Christopher Nolan Blew Up a Real Plane for Tenet Because It Was More 'Efficient' Than Using CGI
Star Robert Pattinson previously said every action scene in Tenet feels like the climax of an epic movie
Christopher Nolan really blew up a plane for his upcoming film, Tenet.
After the second trailer for the movie featured a scene in which a huge Boeing 747 crashes into a hangar and blows up, the celebrated director revealed in an interview that it was real — and not CGI.
“I planned to do it using miniatures and set-piece builds and a combination of visual effects and all the rest,” Nolan told Total Film Magazine. "However, while scouting for locations in Victorville, California, the team discovered a massive array of old planes. We started to run the numbers...It became apparent that it would actually be more efficient to buy a real plane of the real size, and perform this sequence for real in camera, rather than build miniatures or go the CG route.”

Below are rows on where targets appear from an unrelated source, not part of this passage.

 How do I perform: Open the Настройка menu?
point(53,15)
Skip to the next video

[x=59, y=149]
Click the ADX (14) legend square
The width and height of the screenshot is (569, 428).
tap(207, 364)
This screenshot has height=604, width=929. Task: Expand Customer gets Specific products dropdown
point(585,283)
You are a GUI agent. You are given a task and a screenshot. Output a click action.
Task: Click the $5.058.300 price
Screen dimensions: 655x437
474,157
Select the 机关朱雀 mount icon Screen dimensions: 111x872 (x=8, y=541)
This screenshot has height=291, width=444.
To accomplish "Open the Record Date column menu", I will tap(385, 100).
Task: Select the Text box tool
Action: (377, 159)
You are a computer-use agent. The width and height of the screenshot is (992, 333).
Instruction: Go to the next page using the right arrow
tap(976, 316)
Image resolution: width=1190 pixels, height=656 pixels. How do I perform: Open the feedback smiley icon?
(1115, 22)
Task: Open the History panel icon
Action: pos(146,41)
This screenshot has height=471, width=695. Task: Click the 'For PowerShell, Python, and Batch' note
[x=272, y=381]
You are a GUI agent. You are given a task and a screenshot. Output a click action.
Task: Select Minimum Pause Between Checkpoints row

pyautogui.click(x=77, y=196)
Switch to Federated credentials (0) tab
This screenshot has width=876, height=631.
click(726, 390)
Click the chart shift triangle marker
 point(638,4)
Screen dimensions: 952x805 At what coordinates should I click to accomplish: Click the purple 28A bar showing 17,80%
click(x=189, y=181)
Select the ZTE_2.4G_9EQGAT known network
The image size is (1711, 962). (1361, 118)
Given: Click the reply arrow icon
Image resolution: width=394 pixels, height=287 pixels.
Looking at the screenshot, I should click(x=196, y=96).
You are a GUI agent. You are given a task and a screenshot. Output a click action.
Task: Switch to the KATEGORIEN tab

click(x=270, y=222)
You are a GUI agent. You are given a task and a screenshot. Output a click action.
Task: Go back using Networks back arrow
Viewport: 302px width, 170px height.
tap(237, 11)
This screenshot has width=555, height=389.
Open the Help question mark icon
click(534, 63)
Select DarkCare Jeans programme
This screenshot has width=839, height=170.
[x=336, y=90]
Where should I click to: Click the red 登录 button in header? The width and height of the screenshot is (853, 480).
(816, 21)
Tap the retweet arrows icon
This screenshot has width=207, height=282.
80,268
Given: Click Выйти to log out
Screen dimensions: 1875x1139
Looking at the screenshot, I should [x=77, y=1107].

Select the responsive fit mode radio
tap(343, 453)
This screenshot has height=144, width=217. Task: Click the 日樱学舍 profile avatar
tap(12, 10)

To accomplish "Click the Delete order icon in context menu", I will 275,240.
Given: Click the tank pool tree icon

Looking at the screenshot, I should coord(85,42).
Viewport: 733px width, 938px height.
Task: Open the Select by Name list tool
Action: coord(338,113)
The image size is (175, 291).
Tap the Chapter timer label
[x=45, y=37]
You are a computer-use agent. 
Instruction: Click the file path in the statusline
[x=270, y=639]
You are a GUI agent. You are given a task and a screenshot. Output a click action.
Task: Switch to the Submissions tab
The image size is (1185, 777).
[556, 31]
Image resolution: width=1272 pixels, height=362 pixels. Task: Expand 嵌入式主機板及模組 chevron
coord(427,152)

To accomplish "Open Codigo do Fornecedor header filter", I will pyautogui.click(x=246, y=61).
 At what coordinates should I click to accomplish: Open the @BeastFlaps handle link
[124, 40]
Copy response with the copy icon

“It’s a strange thing to talk about – a kind of impulse buying, I suppose,” Nolan, 49, admitted. “But we kind of did, and it worked very well, with Scott Fisher, our special-effects supervisor, and Nathan Crowley, the production designer, figuring out how to pull off this big sequence in camera. It was a very exciting thing to be a part of.”
The scene is teased at the end of the trailer, with the two main characters, played by Robert Pattinson and John David Washington, discussing it.
Pattinson, 34, is also quoted in the interview sharing his disbelief at Nolan actually pulling the stunt off.
“You wouldn’t have thought there was any reality where you would be doing a scene where they just have an actual 747 to blow up!” Pattinson said. “It’s so bold to the point of ridiculousness… I remember, as we were shooting it, I was thinking, ‘How many more times is this even going to be happening in a film at all?’”
It follows Pattinson's previous thoughts in a recent GQ interview where he called filming the movie "insane."
With a crew of 500 people and 250 of them constantly flying around the world hopping from one country to another, where finished sets would wait, Pattinson couldn't believe the scale of the movie.
"In each country there’s, like, an enormous set-piece scene, which is like the climax of a normal movie. In every single country," the actor teased.
Pattinson and Washington star in the movie as two agents trained to stop World War III by "reversing the flow of time," as the second trailer says.
Not much else is known about the plot, although Nolan told Entertainment Weekly in December the movie is "an action epic evolving from the world of international espionage."
"We’re jumping off from the point of view of an espionage film, but we’re going to a number of different places," Nolan told EW. "We’re crossing a few different genres in a hopefully exciting and fresh way. [Producer] Emma [Thomas] and I have put together a lot of large-scale productions, but this is certainly the biggest in terms of international reach."
He added, "We shot in seven countries, all over the place, with a massive cast and huge set pieces. There’s no question, it’s the most ambitious film we’ve made."